## Goals
1 - From the post on pricing cryptocurrencies, pull out the passage starting at "Saturday, December 30, 2017" and ending at "cryptocurrencies actually worth?", word for word.
2 - Answer these from the post on pricing cryptocurrencies:
(a) At what price did the writer buy a few bitcoins?
(b) What share of total money in circulation did Falkvinge estimate the international money transfer market to be?
(c) What does the writer call the third problem with Falkvinge's argument?
3 - Write the next part of the post on pricing cryptocurrencies, following on from its final sentence.

## Page excerpt
Saturday, December 30, 2017

Pricing Cryptocurrencies Is Basically Impossible

This is NOT investment advice. This is a web developer, with no background in economics or finance, thinking out loud.

With the price of bitcoin skyrocketing, and other cryptocurrencies following it up, there's a pretty obvious question: what are cryptocurrencies actually worth?

Back in the day, Rick Falkvinge argued that bitcoin's killer app was international money transfers, and, therefore, that the total value of all bitcoin in circulation should be equal to the total value of the international money transfer market, which he estimated at 1% of total money in circulation. I liked this argument and found it compelling enough to buy a few bitcoins at $14 (which I then sold at around $60, because at the time I didn't take it seriously). But there are multiple problems with this argument.

The first is that there are many other cryptocurrencies in circulation, and bitcoin's value would have to be determined not only relative to its use case, but also relative to competing cryptocurrencies which were similarly well-suited for that use case. The second problem is that Falkvinge compared money currently in circulation with the total number of bitcoin expected to ever exist. The third problem is that this is basically a streetlight effect. There's no compelling argument that I'm aware of which makes the case that international money transfers are the only use case for Bitcoin specifically or cryptocurrencies in general. Logically, even if Falkvinge's argument is correct — which I don't know for sure — since there are probably other use cases, the total value of all cryptocurrency in circulation should be greater than the total value of the international money transfer market.

And again, that's the value of cryptocurrency in general, not bitcoin in particular.

## Listed records

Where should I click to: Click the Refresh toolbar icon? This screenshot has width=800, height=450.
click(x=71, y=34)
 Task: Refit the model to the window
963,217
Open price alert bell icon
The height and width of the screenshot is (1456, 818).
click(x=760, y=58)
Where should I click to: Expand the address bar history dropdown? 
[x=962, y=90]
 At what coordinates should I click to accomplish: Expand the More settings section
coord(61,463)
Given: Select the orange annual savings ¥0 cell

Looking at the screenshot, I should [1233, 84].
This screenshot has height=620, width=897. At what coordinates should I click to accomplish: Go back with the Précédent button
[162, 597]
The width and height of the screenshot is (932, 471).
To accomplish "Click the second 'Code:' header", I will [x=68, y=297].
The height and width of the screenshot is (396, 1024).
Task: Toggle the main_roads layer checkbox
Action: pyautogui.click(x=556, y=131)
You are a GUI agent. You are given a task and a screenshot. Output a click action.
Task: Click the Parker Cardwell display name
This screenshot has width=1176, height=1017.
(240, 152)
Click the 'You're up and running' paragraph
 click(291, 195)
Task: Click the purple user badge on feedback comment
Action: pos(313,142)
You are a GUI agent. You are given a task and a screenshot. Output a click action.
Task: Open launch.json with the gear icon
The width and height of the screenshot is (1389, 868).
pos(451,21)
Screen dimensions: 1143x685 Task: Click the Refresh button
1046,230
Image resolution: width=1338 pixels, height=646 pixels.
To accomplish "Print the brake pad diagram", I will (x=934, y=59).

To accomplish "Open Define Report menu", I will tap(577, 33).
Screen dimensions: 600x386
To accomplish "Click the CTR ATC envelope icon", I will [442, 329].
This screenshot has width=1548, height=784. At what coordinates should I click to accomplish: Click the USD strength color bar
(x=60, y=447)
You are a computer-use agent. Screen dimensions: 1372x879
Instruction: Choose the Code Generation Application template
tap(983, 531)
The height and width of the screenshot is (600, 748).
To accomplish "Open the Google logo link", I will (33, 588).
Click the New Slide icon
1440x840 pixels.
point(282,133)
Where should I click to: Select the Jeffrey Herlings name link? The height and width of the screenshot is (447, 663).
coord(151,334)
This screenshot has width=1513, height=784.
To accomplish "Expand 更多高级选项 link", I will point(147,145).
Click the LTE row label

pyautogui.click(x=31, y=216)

## Answers to the tasks
1 -
Saturday, December 30, 2017

Pricing Cryptocurrencies Is Basically Impossible

This is NOT investment advice. This is a web developer, with no background in economics or finance, thinking out loud.

With the price of bitcoin skyrocketing, and other cryptocurrencies following it up, there's a pretty obvious question: what are cryptocurrencies actually worth?

2 -
(a) $14
(b) 1%
(c) A streetlight effect

3 -
Another, equally inconclusive way to estimate bitcoin's value is to look at how the market behaves when there are no compelling reasons to suspect that influential pump-and-dump scams are underway. In a YouTube video, economist Neil Gandal charts the impact of two such pricing scams. This was in a presentation given at an academic conference on blockchains at Berkeley in September; bitcoin's subsequent surge in price also arouses serious pump-and-dump questions. If you look at the time period free of pump-and-dump scams, however, you see a range from around $300 to $500 per bitcoin. A person could argue that this is the "true" price of bitcoin, but removing fradulent influences from an analysis does not magically grant omniscience to the remaining market participants, especially not in the context of an emerging technology with untested potential, so this argument is still very flawed.

A further compounding factor in any attempt to come up with a plausible price for cryptocurrencies is that the prices of cryptocurrencies in general go up whenever the price of bitcoin goes up. You might believe, for example, that blockchain applications hold sufficient potential to justify at least some optimism re: cryptocurrencies, and that Ethereum is a much more sophisticated platform for building these applications than Bitcoin. But you don't see the price of Ether go up when the price of bitcoin goes down. The market reflects surges in optimism and skepticism re: the general topic far more than relative evaluations of the different instances of the concept. And it's an apples to oranges comparison anyway; not only do the tokens exist in different quantities, but also, bitcoin has an absolute limit on the number of coins produced (unless the network changes its mind about that), while Ethereum plans to always release new Ether.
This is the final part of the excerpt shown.